Le témoignage de Stéphane Ramaux, ancien producteur de légumes pour Daucy dans la basse vallée de la Loue, illustre les difficultés rencontrées depuis la fermeture de l'usine jurassienne. Sur son exploitation, une trentaine d'hectares de petits pois, haricots verts et flageolets venaient compléter les productions traditionnelles. « C'était rentable et cela valorisait nos réseaux d'irrigation », rappelle-t-il. Après la disparition de l'outil industriel, plusieurs producteurs ont tenté de poursuivre l'aventure. Sans succès durable.

« Quand on était épaulés par l'industriel, cela fonctionnait. Ensuite, on n'a pas tenu deux ans. » En cause notamment, la gestion complexe de produits périssables dont la maturité ne coïncide pas toujours avec les besoins des acheteurs. « Le seul débouché local ne suffisait pas. Ce n'était plus tenable financièrement », résume l'agriculteur.

Les études présentées lors de l'atelier montrent pourtant que le potentiel de production existe toujours. Le département du Jura compte environ 80 maraîchers, dont une large majorité travaille sur de petites surfaces orientées vers la vente directe. Selon les estimations présentées, le marché local du frais est aujourd'hui globalement couvert.

La situation est différente pour les volumes intermédiaires destinés à la restauration collective ou aux grossistes. « Dix tonnes de carottes ou cinq tonnes de courges pour fournir une cuisine centrale, c'est à la fois trop pour les petits maraîchers et trop peu pour une culture industrielle », résume un participant.

Trouver les entrepreneurs de demain

C'est précisément ce segment intermédiaire qui concentre désormais les espoirs. Les intervenants évoquent des exploitations légumières de cinq à quarante hectares, davantage mécanisées et capables de répondre à des marchés réguliers.

Encore faut-il trouver des porteurs de projets. Plusieurs participants soulignent que les nouvelles installations s'orientent majoritairement vers le micro-maraîchage et les circuits courts. « Il faut professionnaliser ces métiers », insiste Michaël Muhlematter, président de la Chambre d'agriculture de Haute-Saône. « Pas des producteurs au RSA. »

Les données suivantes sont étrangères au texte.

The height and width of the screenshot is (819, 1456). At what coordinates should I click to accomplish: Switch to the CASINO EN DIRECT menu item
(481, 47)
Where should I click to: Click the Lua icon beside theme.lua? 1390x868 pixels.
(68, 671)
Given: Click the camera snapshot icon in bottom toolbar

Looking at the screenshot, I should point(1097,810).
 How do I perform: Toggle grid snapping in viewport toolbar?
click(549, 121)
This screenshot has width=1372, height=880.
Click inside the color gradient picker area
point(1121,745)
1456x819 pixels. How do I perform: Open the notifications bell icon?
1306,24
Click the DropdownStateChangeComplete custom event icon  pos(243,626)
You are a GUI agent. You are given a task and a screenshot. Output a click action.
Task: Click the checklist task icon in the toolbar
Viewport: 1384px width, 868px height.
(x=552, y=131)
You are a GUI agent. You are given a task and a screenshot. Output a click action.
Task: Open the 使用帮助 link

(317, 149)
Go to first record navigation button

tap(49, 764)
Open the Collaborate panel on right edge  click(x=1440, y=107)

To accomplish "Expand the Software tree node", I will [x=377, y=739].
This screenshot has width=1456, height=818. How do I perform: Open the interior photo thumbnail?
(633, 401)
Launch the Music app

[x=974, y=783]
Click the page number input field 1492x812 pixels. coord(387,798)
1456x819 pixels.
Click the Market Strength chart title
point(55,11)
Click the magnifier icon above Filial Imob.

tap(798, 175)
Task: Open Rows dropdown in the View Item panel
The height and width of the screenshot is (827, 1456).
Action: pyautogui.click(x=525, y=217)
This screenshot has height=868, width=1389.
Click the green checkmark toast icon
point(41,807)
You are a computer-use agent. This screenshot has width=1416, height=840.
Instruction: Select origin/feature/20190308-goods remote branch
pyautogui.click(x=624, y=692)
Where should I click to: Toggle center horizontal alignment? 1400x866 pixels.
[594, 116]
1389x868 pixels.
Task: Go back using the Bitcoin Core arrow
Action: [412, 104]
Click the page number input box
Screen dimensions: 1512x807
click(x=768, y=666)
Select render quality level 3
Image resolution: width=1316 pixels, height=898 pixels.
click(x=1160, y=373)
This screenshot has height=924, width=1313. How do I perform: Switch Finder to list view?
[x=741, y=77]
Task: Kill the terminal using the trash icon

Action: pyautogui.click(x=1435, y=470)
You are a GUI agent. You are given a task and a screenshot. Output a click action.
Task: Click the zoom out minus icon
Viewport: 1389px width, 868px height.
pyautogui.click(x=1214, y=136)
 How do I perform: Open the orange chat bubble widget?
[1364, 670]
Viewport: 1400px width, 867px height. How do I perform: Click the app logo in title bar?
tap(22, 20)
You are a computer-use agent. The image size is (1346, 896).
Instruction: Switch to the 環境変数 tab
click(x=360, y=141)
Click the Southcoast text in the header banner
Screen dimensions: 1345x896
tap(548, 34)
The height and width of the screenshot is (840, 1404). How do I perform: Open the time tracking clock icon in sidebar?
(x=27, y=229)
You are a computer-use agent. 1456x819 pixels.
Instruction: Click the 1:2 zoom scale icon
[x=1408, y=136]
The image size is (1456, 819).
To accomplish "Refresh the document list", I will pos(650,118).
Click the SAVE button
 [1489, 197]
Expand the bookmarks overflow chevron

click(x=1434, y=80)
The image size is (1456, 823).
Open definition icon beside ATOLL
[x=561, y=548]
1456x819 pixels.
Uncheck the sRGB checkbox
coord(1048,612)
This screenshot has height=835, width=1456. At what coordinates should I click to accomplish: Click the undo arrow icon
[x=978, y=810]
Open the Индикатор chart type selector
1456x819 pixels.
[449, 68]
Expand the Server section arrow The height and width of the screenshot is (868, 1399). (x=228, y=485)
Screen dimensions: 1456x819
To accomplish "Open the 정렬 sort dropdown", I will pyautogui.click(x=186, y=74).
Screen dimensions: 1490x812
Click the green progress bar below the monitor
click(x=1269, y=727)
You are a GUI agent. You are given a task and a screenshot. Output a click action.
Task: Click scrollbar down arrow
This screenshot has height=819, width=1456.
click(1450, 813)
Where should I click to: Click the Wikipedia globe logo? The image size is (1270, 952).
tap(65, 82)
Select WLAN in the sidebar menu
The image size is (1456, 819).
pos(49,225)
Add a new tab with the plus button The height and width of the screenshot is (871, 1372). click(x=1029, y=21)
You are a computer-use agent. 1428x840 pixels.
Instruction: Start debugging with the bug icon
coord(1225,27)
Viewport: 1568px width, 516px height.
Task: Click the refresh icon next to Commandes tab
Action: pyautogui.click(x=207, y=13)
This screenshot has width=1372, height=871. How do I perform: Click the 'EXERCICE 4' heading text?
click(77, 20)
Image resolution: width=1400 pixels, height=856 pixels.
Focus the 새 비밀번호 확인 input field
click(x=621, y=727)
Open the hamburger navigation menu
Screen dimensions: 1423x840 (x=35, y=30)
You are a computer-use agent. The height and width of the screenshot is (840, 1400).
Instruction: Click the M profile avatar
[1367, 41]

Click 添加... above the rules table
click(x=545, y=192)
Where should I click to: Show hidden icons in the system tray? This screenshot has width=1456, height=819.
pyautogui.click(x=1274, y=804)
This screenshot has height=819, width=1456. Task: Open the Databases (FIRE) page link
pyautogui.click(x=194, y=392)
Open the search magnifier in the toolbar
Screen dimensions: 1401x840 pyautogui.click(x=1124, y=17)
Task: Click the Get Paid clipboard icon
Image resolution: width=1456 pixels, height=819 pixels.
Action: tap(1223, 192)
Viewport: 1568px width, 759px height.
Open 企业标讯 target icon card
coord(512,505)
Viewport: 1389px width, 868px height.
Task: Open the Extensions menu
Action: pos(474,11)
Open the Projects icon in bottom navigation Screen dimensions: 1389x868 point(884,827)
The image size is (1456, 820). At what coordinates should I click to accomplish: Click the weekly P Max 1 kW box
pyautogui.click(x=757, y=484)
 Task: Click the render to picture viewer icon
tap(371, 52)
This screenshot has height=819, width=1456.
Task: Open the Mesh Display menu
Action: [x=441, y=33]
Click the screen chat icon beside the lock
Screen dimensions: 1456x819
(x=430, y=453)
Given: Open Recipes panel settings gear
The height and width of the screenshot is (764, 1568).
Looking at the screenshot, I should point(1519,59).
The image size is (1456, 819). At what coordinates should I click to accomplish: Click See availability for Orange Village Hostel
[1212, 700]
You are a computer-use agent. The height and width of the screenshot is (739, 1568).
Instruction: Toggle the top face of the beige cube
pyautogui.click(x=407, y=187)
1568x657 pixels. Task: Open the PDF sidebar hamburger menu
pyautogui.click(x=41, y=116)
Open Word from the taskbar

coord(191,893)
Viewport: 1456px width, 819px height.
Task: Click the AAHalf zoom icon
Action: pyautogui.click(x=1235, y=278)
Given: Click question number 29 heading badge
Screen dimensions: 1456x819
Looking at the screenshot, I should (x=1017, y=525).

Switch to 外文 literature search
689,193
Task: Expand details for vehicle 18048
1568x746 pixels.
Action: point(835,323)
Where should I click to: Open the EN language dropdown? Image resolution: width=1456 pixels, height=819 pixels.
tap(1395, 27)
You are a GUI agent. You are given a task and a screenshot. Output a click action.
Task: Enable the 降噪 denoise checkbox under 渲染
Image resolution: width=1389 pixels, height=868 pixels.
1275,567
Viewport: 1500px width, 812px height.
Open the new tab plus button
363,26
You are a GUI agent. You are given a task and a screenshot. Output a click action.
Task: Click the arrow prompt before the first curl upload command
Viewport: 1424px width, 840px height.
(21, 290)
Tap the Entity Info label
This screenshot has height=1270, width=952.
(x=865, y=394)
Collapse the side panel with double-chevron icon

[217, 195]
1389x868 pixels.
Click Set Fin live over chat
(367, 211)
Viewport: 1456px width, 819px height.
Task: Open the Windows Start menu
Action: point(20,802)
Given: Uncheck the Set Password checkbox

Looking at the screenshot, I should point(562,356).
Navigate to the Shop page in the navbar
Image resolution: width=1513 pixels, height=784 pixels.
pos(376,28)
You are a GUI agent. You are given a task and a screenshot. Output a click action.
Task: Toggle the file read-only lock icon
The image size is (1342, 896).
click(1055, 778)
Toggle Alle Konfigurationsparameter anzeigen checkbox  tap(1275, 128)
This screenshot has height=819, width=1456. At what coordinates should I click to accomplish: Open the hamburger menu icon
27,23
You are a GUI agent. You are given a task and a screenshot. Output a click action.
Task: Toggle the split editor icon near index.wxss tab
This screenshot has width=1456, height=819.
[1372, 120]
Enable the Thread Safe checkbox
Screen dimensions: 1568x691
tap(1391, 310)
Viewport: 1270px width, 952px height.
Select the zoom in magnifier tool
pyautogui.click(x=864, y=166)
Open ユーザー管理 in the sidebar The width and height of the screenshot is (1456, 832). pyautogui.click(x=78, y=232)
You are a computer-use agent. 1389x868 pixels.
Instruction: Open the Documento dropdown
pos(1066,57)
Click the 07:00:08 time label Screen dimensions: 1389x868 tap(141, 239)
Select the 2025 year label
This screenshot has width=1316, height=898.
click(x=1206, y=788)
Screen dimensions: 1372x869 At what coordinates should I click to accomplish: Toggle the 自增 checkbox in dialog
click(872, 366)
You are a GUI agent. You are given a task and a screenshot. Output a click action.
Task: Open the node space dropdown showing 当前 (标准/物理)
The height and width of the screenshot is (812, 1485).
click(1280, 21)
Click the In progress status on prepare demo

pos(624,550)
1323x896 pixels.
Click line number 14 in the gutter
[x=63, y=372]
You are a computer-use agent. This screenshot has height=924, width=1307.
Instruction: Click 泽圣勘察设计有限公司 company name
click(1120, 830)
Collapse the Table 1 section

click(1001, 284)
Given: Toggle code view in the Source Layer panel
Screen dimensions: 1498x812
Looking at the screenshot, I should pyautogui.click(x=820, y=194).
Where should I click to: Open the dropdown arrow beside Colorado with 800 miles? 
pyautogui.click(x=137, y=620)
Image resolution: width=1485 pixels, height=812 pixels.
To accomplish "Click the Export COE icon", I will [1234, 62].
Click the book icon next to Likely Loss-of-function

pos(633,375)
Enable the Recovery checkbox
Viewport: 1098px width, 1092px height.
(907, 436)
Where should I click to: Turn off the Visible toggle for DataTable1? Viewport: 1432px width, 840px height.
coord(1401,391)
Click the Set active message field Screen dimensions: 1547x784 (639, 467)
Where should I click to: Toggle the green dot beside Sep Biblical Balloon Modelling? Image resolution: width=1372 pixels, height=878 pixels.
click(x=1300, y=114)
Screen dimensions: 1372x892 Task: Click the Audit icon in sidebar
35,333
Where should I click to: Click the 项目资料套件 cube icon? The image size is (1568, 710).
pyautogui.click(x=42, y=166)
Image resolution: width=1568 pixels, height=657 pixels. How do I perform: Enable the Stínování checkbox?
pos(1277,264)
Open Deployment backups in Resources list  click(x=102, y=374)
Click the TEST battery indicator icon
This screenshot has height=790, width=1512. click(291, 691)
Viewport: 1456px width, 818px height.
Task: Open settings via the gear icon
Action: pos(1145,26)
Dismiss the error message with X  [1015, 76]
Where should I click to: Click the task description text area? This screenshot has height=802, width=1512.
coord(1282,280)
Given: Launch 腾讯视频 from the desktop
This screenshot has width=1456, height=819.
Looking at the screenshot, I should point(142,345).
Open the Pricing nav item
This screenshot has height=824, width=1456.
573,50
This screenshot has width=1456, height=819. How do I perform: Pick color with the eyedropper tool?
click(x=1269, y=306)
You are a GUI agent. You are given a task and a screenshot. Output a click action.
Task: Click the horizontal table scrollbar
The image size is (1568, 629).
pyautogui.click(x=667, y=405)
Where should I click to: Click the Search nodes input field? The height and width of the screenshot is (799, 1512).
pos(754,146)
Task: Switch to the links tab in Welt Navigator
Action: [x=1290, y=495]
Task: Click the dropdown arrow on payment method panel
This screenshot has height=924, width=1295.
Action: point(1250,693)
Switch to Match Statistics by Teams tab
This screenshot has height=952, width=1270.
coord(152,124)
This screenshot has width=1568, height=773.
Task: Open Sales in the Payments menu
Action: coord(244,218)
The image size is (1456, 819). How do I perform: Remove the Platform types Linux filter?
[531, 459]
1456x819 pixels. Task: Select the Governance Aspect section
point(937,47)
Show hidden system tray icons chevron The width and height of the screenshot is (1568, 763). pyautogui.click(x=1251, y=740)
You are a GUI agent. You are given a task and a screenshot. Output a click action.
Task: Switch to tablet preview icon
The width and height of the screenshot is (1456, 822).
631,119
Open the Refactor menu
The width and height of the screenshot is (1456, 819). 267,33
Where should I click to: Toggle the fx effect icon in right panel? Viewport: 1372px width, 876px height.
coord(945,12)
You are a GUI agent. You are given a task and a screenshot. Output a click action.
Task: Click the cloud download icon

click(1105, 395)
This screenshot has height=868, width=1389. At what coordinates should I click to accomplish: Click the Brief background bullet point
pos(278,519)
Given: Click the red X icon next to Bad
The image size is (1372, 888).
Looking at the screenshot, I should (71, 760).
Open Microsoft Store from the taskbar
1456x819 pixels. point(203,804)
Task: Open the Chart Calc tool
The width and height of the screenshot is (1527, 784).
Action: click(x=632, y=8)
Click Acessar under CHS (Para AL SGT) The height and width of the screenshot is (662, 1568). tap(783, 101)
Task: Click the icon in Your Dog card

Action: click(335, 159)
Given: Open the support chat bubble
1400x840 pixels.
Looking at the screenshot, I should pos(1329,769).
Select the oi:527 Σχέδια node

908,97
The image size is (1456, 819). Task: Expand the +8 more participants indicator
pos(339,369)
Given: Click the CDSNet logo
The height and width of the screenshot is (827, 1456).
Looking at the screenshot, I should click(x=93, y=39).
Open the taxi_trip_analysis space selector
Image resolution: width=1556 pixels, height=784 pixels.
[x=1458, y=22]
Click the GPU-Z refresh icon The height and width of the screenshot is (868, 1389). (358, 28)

Les discussions ont également mis en évidence d'autres freins : manque de main-d'œuvre qualifiée, difficultés logistiques, faiblesse des outils de transformation ou de conditionnement, saisonnalité des besoins de la restauration collective et concurrence de produits importés souvent moins chers.

La question de la rémunération est revenue à plusieurs reprises. Pour plusieurs intervenants, la relance de ces productions ne pourra se faire sans contractualisation et sans meilleure répartition de la valeur ajoutée au sein des filières.

Du collectif et des débouchés diversifiés

Si la restauration collective apparaît comme un débouché important, les participants ont reconnu qu'elle ne pourra pas, à elle seule, porter le développement de nouvelles filières. Plusieurs pistes ont été évoquées : développement de marques territoriales, mobilisation des grandes surfaces locales, mutualisation du matériel ou de la main-d'œuvre, création d'outils collectifs de transformation et recours accru aux serres pour allonger les périodes de production, sans oublier... l'accès à l'eau !

Vice-président du Conseil régional, Christian Morel a notamment insisté sur la nécessité de revaloriser les métiers de la restauration collective, tandis que plusieurs élus ont plaidé pour davantage de coopération entre acteurs, au-delà des clivages habituels. En clôture de la matinée, le préfet de Haute-Saône a replacé le débat dans un contexte plus large. « L'heure est à la reconquête de notre souveraineté », a-t-il déclaré, rappelant que la France importe aujourd'hui une part importante de certains produits alimentaires. Mais il a également souligné la condition indispensable à toute relance : « Je termine par l'essentiel : la garantie d'un revenu digne, condition à l'installation et à la transmission. »

Un constat partagé par l'ensemble des participants. Car au-delà des outils, des financements ou des débouchés, c'est bien la capacité à assurer une rémunération durable des producteurs qui déterminera l'avenir des légumes de plein champ dans la région.